***** KUTIPAN DOKUMEN
Seperti yang dirasakan seorang mahasiswi Universitas Negeri di Medan, Lelbasariko, yang mengaku kesulitan saat yudisium melalui video conference dari rumah gadangnya.
"Kami yudisium menggunakan zoom, saya beli voucher wifi per jam Rp3.000 itu, semula ada sinyal, tiba-tiba hilang, akhirnya tidak jadi. Saya tidak merasakan ikut yudisium kampus," katanya.
Akibatnya, ia pun kena teguran dari pihak kampusnya, dan terancam tidak bisa ikut wisuda dan kompentensi.
Untuk menikmati jaringan internet di kampungnya, Lelbasariko mengaku harus berpindah-pindah mencari sinyal wifi yang stabil, yang sedikit penggunanya.
Apalagi, menurutnya, Kampung Sarugo merupakan objek wisata, yang membutuhkan sinyal internet lebih baik agar promosi berjalan lancar.
"Jika mau dijadikan tempat wisata yang tanpa sinyal, hendaknya ada tempat khusus yang akses internetnya lancar, agar bisa bermanfaat bagi pengunjung dan pelajar," jelasnya.
Apalagi zaman digital sekarang, kata dia, internet menjadi kebutuhan pokok bagi masyarakat terutama anak muda.
Wakil Bupati Limapuluhkota Ferizal Ridwan mengatakan, sejak 2017 pemerintah daerah sudah mengusulkan kepada pihak terkait agar 39 titik blankspot di kabupaten itu teratasi.
Hal itu terus ia kawal dan upayakan, karena ia ingin tidak sejengkal pun wilayah di Limapuluhkota tidak tersentuh sinyal telepon dan internet.
"Kesulitan sinyal di Kampung Sarugo karena topografi wilayah, berada di lembah dan penuh berbukitan, yang membuat pantulan sinyal sulit dari tower terdekat," jelasnya.
Menurut Ferizal, tower seluler berada tidak sampai satu kilometer dari Kampung Sarugo, tepatnya di pasar Nagari Koto Tinggi.
**********
- **PERINTAH KERJA 1**
Menurut kutipan tentang sinyal internet di Kampung Sarugo, berapa titik blankspot di Kabupaten Limapuluhkota yang sejak 2017 diusulkan pemerintah daerah untuk diatasi?
- **PERINTAH KERJA 2**
Tuliskan kembali bagian kutipan tentang sinyal internet di Kampung Sarugo, mulai dari "Untuk menikmati jaringan" sampai dengan "promosi berjalan lancar.".
- **PERINTAH KERJA 3**
Lanjutkan kutipan berita tentang sulitnya sinyal internet di Kampung Sarugo, dimulai setelah kalimat terakhirnya.
***** KUMPULAN DATA
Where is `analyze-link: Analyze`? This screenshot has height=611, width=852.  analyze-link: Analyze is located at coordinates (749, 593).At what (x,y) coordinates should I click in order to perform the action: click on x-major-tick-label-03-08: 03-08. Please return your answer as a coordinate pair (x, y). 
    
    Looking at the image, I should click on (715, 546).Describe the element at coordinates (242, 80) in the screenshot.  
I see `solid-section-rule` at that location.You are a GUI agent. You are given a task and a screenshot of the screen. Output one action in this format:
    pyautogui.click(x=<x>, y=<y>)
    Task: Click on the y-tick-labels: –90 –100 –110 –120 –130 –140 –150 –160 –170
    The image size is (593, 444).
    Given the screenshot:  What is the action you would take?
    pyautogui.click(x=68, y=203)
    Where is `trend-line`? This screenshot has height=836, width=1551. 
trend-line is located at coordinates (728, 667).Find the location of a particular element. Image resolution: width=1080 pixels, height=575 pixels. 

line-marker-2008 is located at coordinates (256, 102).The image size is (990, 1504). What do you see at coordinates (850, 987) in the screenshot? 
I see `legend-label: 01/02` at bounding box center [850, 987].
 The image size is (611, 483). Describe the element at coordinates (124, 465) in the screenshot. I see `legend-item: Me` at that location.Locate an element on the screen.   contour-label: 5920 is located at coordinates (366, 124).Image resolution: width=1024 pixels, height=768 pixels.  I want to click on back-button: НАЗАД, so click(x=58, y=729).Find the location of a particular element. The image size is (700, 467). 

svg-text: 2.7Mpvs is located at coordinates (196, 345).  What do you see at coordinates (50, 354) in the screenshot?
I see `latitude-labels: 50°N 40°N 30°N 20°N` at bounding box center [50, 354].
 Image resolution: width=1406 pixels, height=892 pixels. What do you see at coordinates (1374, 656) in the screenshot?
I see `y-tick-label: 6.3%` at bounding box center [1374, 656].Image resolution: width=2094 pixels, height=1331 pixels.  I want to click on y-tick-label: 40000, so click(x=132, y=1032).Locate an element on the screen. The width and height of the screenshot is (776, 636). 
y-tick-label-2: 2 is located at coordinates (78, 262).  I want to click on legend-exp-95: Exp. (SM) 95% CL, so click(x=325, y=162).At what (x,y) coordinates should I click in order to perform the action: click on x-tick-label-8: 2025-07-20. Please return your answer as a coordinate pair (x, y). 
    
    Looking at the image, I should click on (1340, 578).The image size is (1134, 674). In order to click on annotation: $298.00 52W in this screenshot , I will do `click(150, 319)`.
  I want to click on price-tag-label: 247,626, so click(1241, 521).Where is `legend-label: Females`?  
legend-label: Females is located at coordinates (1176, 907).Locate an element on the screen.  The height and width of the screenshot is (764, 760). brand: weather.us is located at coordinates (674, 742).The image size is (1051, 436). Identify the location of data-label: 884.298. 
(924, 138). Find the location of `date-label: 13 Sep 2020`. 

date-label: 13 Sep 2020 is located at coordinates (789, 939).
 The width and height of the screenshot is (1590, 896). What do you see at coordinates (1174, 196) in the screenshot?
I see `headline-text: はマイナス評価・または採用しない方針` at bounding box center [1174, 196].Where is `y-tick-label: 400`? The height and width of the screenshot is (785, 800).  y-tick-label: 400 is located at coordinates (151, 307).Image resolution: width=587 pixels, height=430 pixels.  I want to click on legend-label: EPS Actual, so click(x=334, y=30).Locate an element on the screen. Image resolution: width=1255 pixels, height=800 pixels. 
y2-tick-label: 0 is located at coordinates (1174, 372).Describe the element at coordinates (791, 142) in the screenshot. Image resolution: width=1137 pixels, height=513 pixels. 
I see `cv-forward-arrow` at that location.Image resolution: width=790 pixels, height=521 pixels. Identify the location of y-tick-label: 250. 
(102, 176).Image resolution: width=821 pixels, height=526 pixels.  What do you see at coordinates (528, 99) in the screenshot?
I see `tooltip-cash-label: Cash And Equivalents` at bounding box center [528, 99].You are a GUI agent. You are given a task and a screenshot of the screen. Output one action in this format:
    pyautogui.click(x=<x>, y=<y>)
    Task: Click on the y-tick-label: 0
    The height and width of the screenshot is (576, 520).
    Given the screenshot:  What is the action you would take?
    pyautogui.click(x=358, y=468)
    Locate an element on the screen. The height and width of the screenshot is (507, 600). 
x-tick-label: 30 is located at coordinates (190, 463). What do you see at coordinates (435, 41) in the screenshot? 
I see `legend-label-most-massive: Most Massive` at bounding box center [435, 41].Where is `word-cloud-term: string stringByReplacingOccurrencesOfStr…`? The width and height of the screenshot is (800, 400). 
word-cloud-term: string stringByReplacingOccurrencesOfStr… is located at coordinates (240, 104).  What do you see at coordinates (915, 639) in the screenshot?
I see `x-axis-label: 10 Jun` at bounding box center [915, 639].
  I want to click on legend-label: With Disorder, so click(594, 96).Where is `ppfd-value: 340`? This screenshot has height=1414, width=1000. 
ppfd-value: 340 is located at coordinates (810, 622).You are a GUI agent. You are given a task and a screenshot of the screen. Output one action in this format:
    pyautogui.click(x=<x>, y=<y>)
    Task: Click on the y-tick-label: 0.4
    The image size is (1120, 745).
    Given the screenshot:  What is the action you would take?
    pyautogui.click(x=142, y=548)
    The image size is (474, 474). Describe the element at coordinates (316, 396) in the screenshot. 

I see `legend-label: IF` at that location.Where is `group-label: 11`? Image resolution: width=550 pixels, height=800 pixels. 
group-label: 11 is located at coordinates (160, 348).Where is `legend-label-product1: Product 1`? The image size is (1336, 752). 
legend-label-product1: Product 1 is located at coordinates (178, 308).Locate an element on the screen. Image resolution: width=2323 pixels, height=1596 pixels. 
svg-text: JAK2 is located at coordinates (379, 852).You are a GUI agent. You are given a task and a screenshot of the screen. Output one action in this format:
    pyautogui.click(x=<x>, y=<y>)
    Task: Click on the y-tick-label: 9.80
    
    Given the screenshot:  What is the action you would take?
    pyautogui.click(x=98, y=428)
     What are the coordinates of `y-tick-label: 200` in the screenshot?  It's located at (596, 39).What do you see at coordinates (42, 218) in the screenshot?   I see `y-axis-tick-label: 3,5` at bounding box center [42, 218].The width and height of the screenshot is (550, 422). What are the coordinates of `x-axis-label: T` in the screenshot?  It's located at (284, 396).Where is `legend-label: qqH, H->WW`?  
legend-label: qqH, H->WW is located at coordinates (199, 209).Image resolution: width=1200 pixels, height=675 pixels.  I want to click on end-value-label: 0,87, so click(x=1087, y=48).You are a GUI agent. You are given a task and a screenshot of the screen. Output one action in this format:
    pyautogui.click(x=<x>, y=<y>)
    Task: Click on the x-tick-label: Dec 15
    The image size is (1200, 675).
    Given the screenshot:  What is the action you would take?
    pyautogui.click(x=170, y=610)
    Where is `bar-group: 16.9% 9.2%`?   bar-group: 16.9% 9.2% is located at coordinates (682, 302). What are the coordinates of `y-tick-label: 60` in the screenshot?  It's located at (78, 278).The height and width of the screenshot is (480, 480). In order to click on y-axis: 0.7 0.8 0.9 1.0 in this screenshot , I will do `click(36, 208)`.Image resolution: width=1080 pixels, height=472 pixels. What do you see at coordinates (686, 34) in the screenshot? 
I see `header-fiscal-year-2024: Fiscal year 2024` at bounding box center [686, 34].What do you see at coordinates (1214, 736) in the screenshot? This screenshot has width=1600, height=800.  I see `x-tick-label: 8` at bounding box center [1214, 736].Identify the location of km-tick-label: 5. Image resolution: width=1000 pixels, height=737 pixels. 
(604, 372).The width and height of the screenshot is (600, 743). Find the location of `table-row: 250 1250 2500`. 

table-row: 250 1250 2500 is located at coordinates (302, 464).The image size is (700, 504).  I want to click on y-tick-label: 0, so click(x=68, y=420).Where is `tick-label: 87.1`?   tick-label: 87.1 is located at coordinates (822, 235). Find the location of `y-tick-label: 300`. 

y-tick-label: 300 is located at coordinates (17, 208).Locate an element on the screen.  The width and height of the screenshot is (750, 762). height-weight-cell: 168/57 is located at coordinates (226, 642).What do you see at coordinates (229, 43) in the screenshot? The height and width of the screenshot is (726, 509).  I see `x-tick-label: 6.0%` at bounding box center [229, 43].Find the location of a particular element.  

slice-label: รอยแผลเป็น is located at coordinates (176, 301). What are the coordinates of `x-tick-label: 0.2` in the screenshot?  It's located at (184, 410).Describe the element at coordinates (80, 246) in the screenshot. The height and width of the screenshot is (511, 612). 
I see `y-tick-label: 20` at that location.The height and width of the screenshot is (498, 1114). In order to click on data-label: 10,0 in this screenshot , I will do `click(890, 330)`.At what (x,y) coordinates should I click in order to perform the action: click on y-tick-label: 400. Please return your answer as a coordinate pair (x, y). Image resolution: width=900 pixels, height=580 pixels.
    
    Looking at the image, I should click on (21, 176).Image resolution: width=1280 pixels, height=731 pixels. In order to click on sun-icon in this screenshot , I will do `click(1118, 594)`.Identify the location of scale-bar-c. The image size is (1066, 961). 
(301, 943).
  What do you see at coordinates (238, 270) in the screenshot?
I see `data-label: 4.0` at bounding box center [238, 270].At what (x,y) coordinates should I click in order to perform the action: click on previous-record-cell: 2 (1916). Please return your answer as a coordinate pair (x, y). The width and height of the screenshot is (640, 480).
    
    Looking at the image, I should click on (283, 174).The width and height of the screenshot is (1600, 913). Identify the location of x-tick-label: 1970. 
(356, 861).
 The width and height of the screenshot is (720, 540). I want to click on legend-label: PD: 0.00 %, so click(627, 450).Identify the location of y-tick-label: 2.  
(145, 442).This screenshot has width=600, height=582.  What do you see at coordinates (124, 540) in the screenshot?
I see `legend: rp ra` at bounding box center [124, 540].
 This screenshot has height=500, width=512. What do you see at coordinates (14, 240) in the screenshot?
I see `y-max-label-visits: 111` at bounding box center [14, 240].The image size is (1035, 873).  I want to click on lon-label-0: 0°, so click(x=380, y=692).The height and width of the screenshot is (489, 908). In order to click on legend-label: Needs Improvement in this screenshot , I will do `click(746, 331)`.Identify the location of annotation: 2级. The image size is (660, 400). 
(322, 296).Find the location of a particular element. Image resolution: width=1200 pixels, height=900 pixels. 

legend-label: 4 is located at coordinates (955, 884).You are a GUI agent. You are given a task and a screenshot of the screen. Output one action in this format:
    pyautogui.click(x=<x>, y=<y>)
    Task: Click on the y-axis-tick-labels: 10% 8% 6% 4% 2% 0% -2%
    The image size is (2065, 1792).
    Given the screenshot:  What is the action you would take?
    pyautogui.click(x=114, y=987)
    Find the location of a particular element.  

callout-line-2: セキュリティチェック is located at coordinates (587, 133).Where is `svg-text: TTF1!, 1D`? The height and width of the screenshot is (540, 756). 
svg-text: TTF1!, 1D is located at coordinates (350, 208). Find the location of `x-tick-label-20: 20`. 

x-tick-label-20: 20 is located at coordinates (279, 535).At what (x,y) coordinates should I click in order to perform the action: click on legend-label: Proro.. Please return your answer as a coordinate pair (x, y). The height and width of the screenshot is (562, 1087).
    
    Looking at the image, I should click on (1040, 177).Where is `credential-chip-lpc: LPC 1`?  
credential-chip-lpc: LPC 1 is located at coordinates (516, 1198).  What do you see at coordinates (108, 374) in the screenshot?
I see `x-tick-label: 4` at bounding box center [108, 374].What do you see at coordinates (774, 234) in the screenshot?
**********
- **KOLOM JAWABAN 1**
39 titik blankspot.

- **KOLOM JAWABAN 2**
Untuk menikmati jaringan internet di kampungnya, Lelbasariko mengaku harus berpindah-pindah mencari sinyal wifi yang stabil, yang sedikit penggunanya.
Apalagi, menurutnya, Kampung Sarugo merupakan objek wisata, yang membutuhkan sinyal internet lebih baik agar promosi berjalan lancar.

- **KOLOM JAWABAN 3**
Pihaknya akan terus membenahi dan menyiasati hal ini, di antaranya dengan mengusulkan agar dilakukan penambahan daya tower terdekat agar bisa menjangkau daerah lain.
Diakuinya, tanpa ada komunikasi, kampung ini akan sulit berkembang, karena pengunjung akan membutuhkan akses internet dan telepon serta bagi dunia pendidikan.
Nominasi Kampung Adat Terpopuler
Seorang pengunjung datang dari Padang, sesuai protokol COVID-19, ia mencuci tangan di gerbang, dan menggunakan masker.
Kemudian ia menyusuri kampung, mengamati tiap rumah gadang yang ditemui sambil memotret menggunakan telepon pintarnya.
Sesekali dia berswafoto, dengan latar rumah gadang yang usianya sudah puluhan tahun.
Sejumlah anak laki-laki melintas di depannya sambil berlari menggiring ban bekas. Di sudut lain, anak perempuan bermain karet.
Pengunjung itu juga tak lupa mengabadikan kegiatan anak-anak Kampung Sarugo, yang tidak tersentuh dunia digital, namun asik bermain bersama.
Sayangnya, foto dan video yang ia simpan, tidak bisa segera ia bagikan ke media sosial. Karena sama sekali tidak ada sinyal.
Kampung Adat Sarugo, singkatan dari Saribu Gonjong, di Jorong Sungai Dadok, Nagari Koto Tinggi, Kecamatan Gunung Omeh, Kabupaten Limapuluhkota, Sumatera Barat, resmi menjadi destinasi wisata pada 2019.
Kampung binaan Fakultas Pariwisata Universitas Muhammadiyah Sumatera Barat (UMSB) itu, kini terpilih mewakili Sumbar sebagai nominasi kampung adat terpopuler Anugerah Pesona Indonesia 2020.
Agar bisa menang, pemilihan harus dilakukan melalui voting SMS, dan like di media sosial.
Wakil Ketua Pokdarwis Kampung Sarugo, Zilbasariko (25), mengatakan, orang kampung ini meskipun memiliki telepon pintar, namun tidak seluruhnya bisa melakukan voting yang berakhir pada Desember 2020 itu.
"Sinyal sulit di sini, apalagi bagi yang lansia yang tidak bisa keluar rumah mencari sinyal. Kalau kami yang muda-muda aman," katanya.
Di sisi lain, katanya, ada juga yang menyampaikan agar kampung itu tidak usah memiliki sinyal sehingga alami dan anak-anak tidak keranjingan gawai.
Namun demikian, tetap harus ada titik khusus yang menyediakan akses internet lancar, karena sangat perlu untuk promosi, pendidikan, dan aktivitas ekonomi.
Untuk sementara, kata Zil, wisatawan yang mengunjungi kampung ini dapat berwisata dengan tenang tanpa gangguan notifikasi dan panggilan lewat gawai mereka.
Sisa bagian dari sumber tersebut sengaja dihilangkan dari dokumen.